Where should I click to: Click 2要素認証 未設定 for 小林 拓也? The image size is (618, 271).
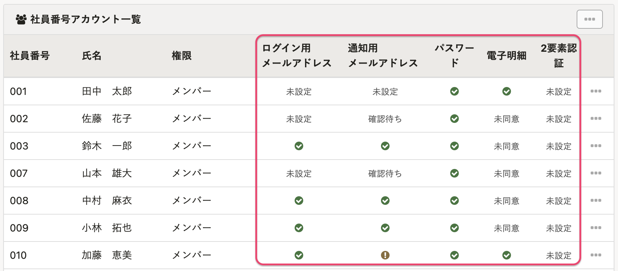tap(558, 228)

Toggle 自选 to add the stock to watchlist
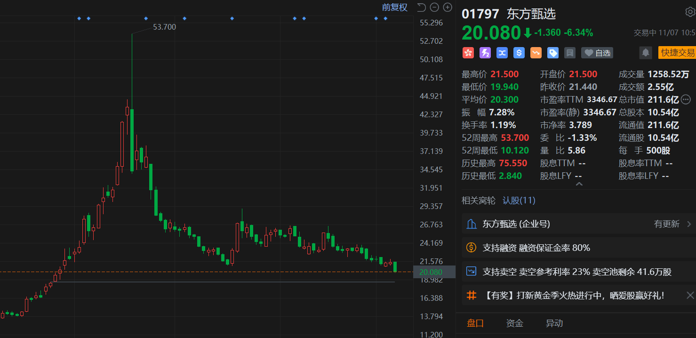coord(597,53)
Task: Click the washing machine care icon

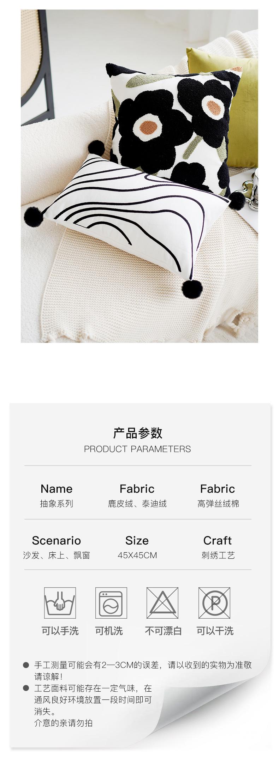Action: (x=111, y=602)
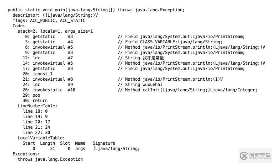Click the 创新互联 watermark text

pyautogui.click(x=260, y=155)
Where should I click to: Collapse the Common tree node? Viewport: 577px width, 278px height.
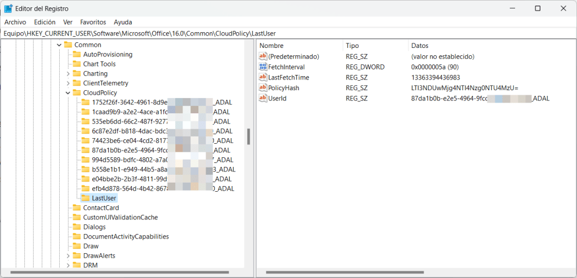pyautogui.click(x=59, y=45)
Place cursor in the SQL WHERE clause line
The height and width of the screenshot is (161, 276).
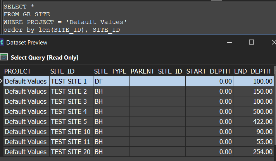[x=65, y=22]
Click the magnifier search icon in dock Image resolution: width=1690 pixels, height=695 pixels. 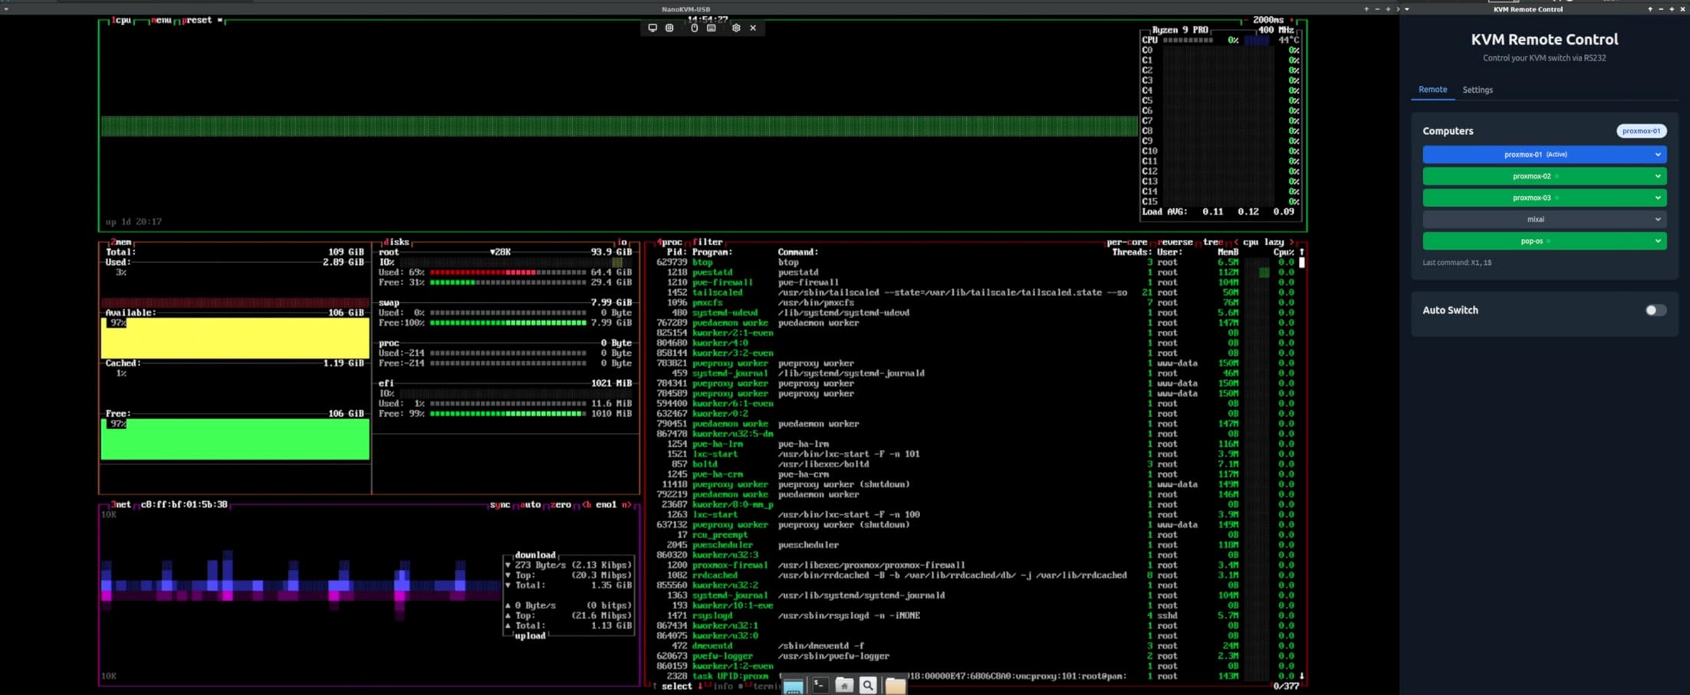(x=868, y=685)
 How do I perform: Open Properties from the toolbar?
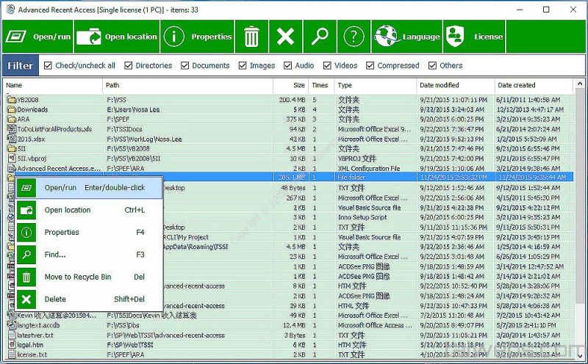tap(198, 36)
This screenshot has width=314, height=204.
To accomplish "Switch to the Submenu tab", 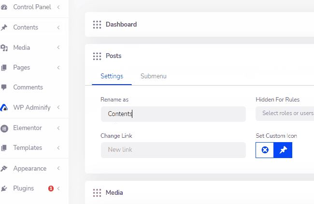I will (154, 76).
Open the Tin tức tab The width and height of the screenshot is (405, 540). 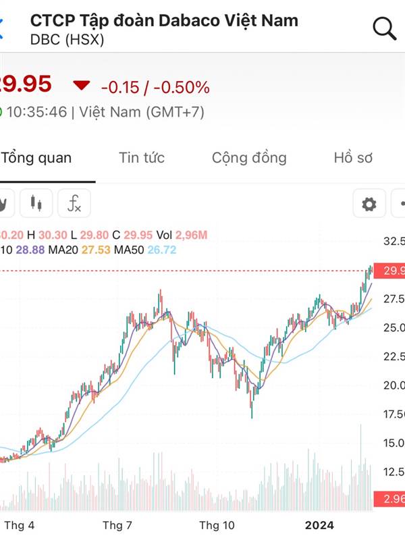click(142, 158)
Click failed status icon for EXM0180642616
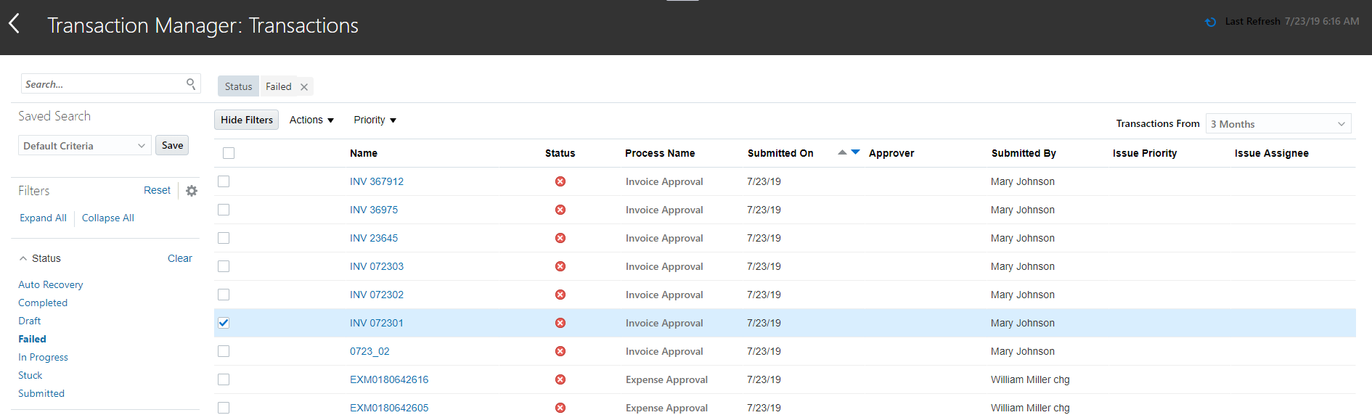This screenshot has height=415, width=1372. click(x=560, y=379)
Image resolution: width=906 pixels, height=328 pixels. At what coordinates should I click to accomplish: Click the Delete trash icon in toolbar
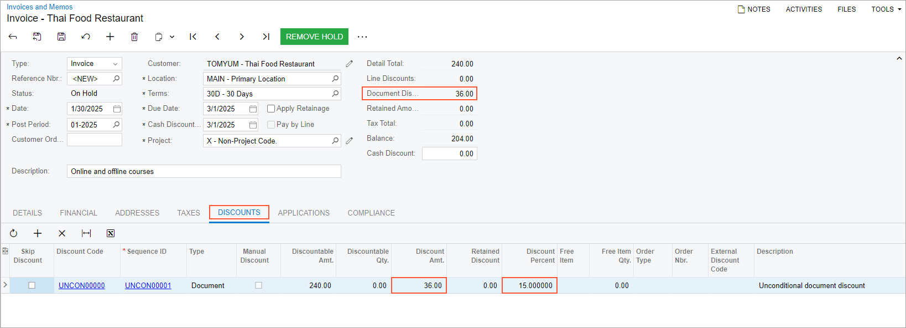tap(134, 37)
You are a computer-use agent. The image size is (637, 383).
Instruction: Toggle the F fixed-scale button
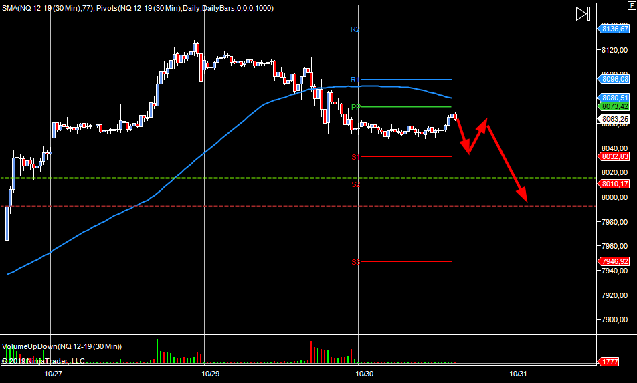[x=630, y=5]
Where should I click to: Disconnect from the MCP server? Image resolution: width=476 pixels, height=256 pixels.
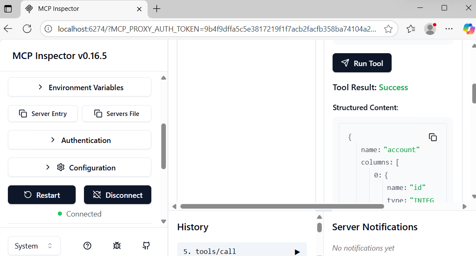pos(118,195)
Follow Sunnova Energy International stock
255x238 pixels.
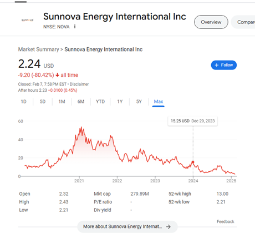point(224,65)
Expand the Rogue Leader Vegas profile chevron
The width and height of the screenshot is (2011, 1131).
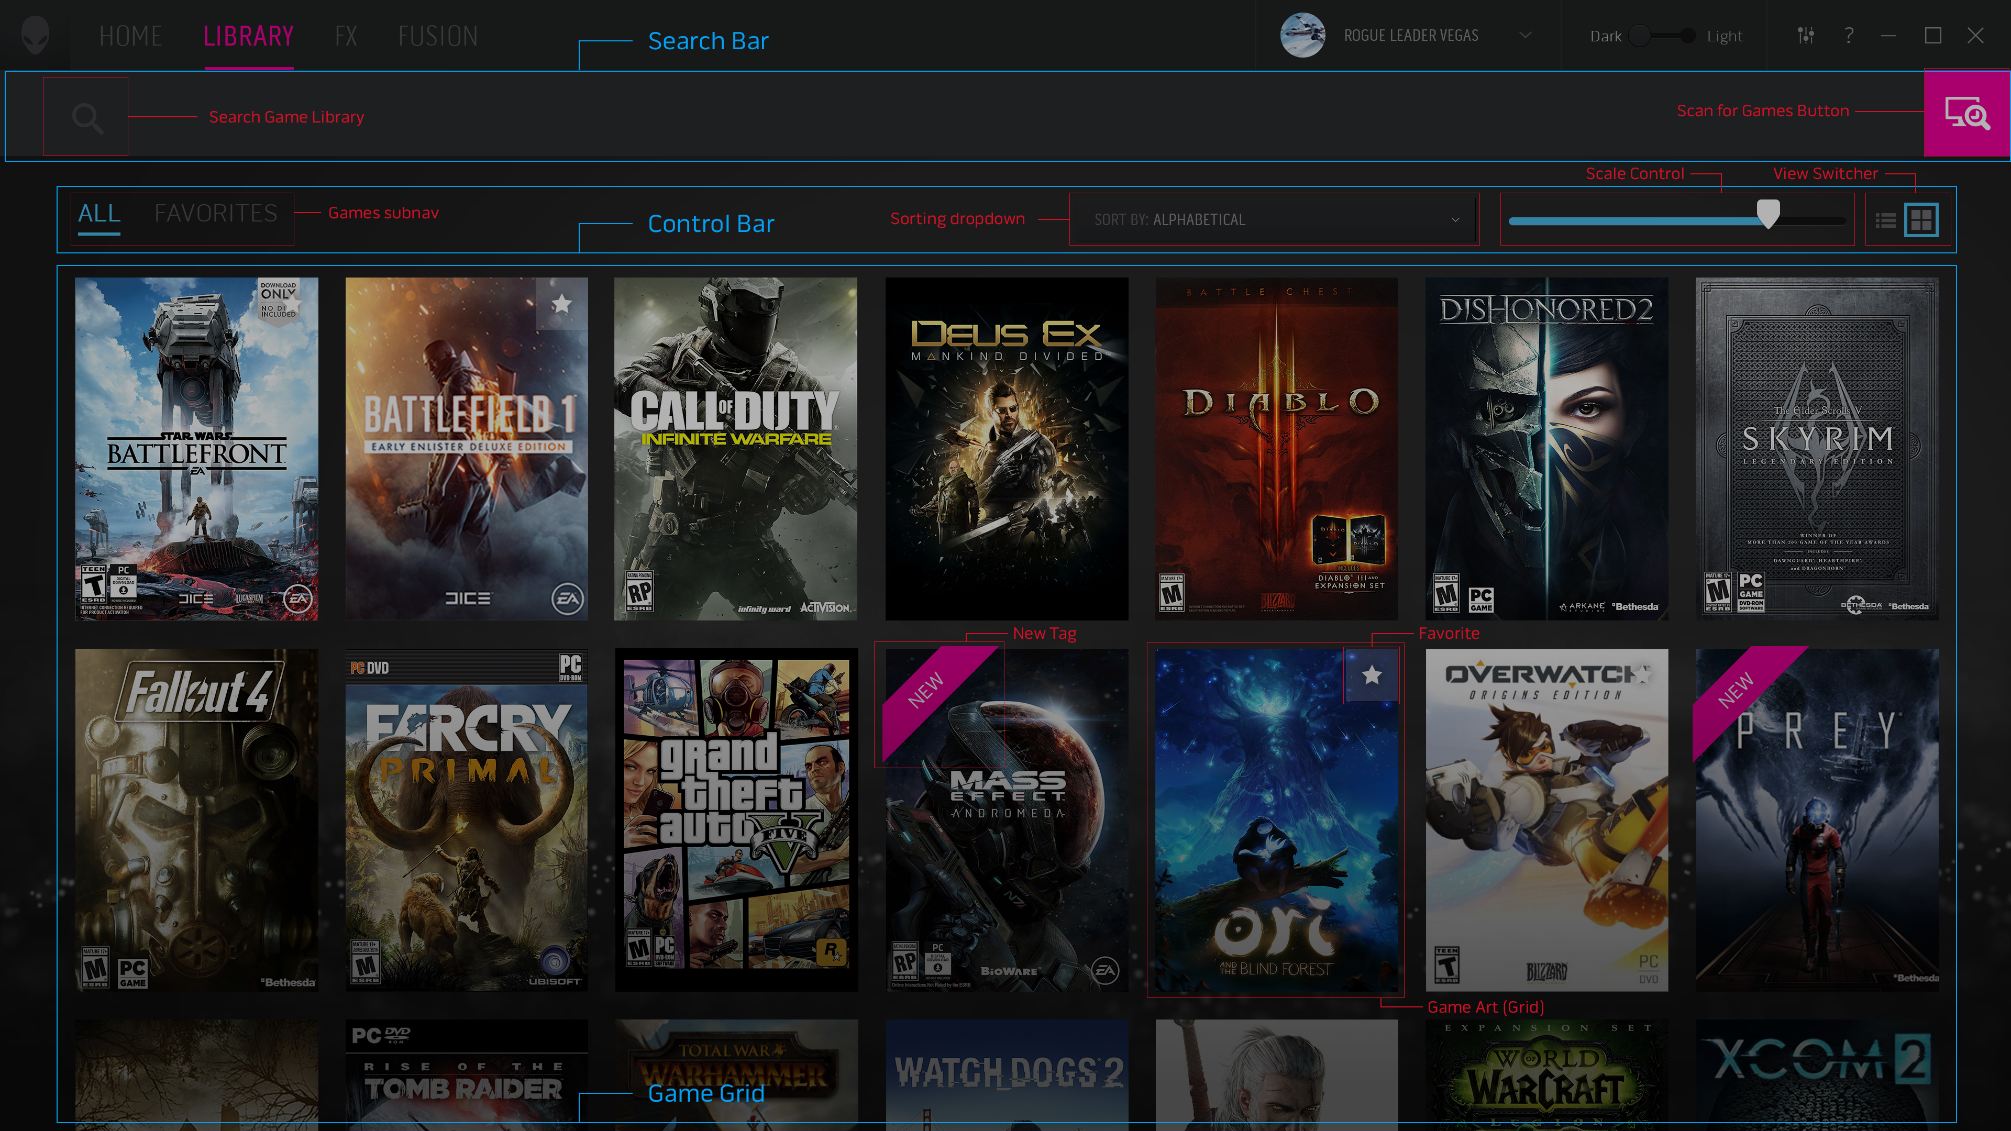(1525, 36)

○ ○ ○ ○

Stated problem — Copy the data starting with the line that contains "Click failed status icon for EXM0180642616" and going on through the line that contains "[x=630, y=5]", both included, and leave the pictures out.

Result of this exercise —
Click failed status icon for EXM0180642616
This screenshot has height=415, width=1372. click(x=560, y=379)
Image resolution: width=906 pixels, height=328 pixels. At what coordinates should I click to accomplish: Click the Delete trash icon in toolbar
tap(134, 37)
You are a computer-use agent. The image size is (637, 383).
Instruction: Toggle the F fixed-scale button
[x=630, y=5]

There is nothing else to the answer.